Field of the Invention [001] The present invention relates to a technique to protect an annular region leading to the surface of excess pressure beyond the limits of tubes or explosion preventers, particularly during a hydraulic fracturing operation.

Background of the Invention [002] Hydraulic fracturing is performed through a working column that leads from the surface to the desired formation. At some point, the working column passes through a sealing point and could contain a deviation through this point so that the pressure in the formation can be determined by the surface measurements of the pressure in the annular region, which is communicated to the surface through the return of the working column that extends through the sealing point. The sealing point can be a sealing plug or hole. Hydraulic fracturing involves pumping pasty cement of propante into the borehole through the work column to the desired formation. The working column ends above or above the formation being treated. The fluid is forced into the formation to fracture it. The propellant enters the formation to keep open the cracks created by pumping the fluid under pressure within the formation to deposit the propant.

[003] The problem that arises occurs when the formation has what is called separation of the propant, where the flow into the formation declines dramatically due to the proponent creating a barrier to the further progress of the fluid into the formation. Formation conditions during fracturing are usually monitored by checking the pressure of the annular region on the surface. Petition 870180030489, of 4/16/2018, p. 7/19

2/5 cie. When the formation separates the propant, the pressure in the formation generally increases due to the pumping from the surface with a positive displacement pump with multiple cylinders driven by motor. The problem with the increasing pressure in the formation is that the pressure also rises in the annular region and returns to the surface. Going up the annular region there could be a column of lining larger than in the formation that has a lower pressure rating. Alternatively, the explosion prevention equipment may also have a pressure rating lower than that of the coating column that is closest to the formation being fractured. In these situations, the present invention provides a protective aspect to prevent excess pressure from these graduated components with lower pressure. These aspects and others will be better understood by those skilled in the art from an inspection of the detailed description and associated drawings that appear below while understanding that the full measure of the invention is found in the appended claims.

Summary of the Invention [004] The pressure or flow responsive valve is provided in a hydraulic fracturing assembly so that if the formation separates the propant during pumping of the propant and the pressure in the return to the annular region around the column of work goes up, the return is closed by the valve to prevent excess pressure of graduated components with lower pressure additionally above the well from the formation being treated. These components could be the larger casing pipe or the explosion preventer assembly.

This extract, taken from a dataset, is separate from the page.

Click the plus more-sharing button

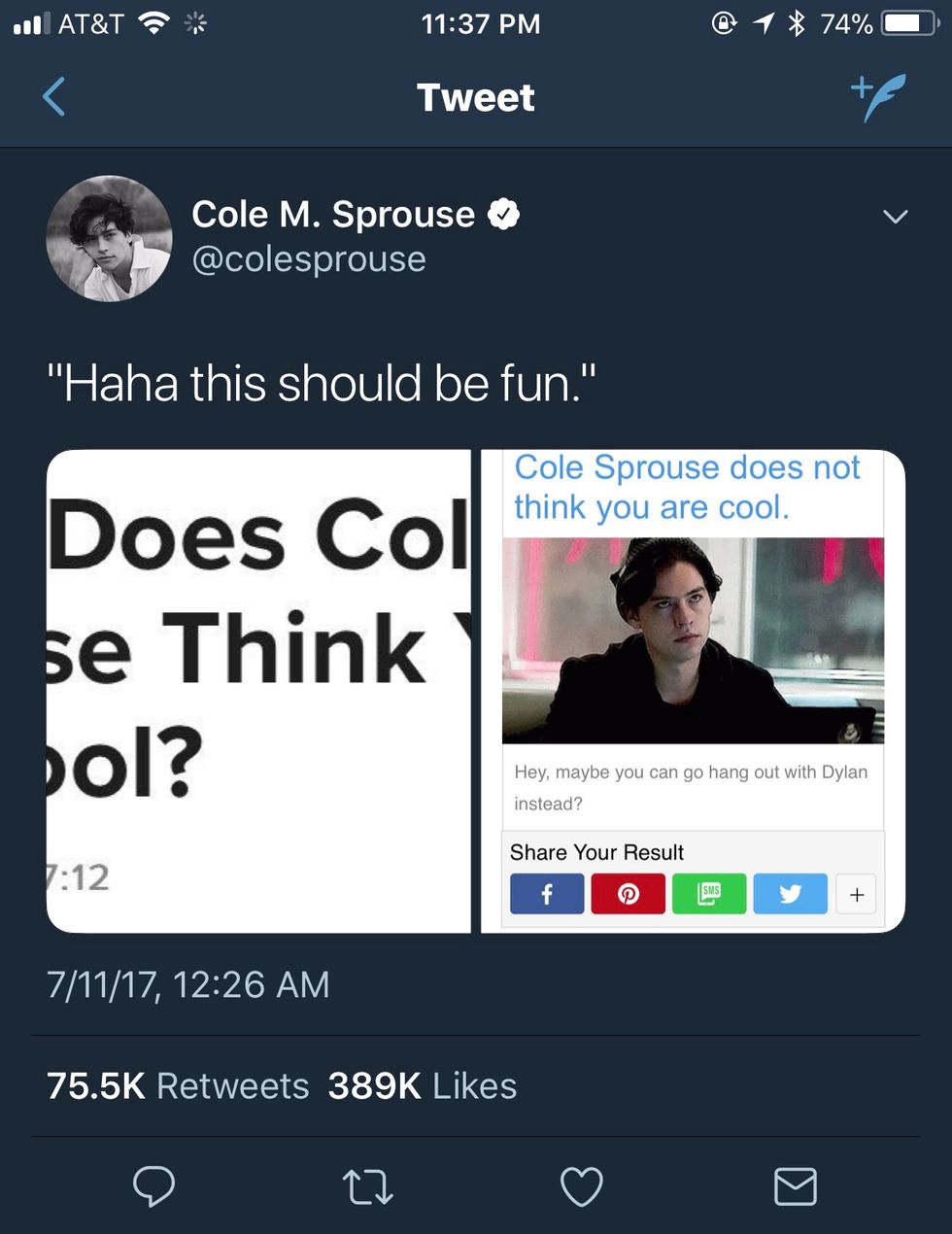click(857, 895)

Brief Description of the Drawing [005] Figure 1 is a sectional view in the open position of a hydraulic fracturing assembly with the closing aspect

Petition 870180030489, of 4/16/2018, p. 8/19

3/5 of the return of the present invention [006] Figure 2 is the view of figure 1 in the closed position. Detailed Description of the Preferred Embodiment [007] Figure 1 shows a working column 10 that extends from the surface 12 until the formation 14 being treated. The well hole is preferably lined with the coating column 16 so that it comprises at least one sealing point such as a plug or sealing hole 18. The working column 10 has an external return 20 which additionally has one or more outer seals 22 designed to fit into the sealing hole 18. During normal operations, pressure on surface 12 causes flow 24 downward to formation 14. Generally, pasty propant cement is used, but the formula being pumped can varying with the composition of the formation and the compositions being pumped are well known in the art. As pumping continues, fracturing of formation 14 may occur with some of the solids in the pasty cement making its way into newly created cracks from the pressures used when distributing the pasty cement down the well. As a way of monitoring the pressure at the fracture location from the surface, the return flow 26 passes through return 20 and upward from annular space 28 to surface 14.

[008] The problem arises when the formation separates the propellant or stops absorbing fluid due to the proponent having formed a bridge or simply filling the most recently created cracks, which has the effect of blocking the flow to formation 14. When this happens, the pressure in the formation will increase in the same way as the pressure in the return 20 and in the annular space 28, all on the way to the surface 12. The problem may be that the pressure graduations from the part of the larger coating column towards the part from above

Petition 870180030489, of 4/16/2018, p. 9/19

4/5 of the well or the explosion preventer assembly may be significantly smaller than the pressure rating of the working column below the sealing hole 18. The present invention protects such graduated equipment with lower pressure automatically when a separation of propant occurs .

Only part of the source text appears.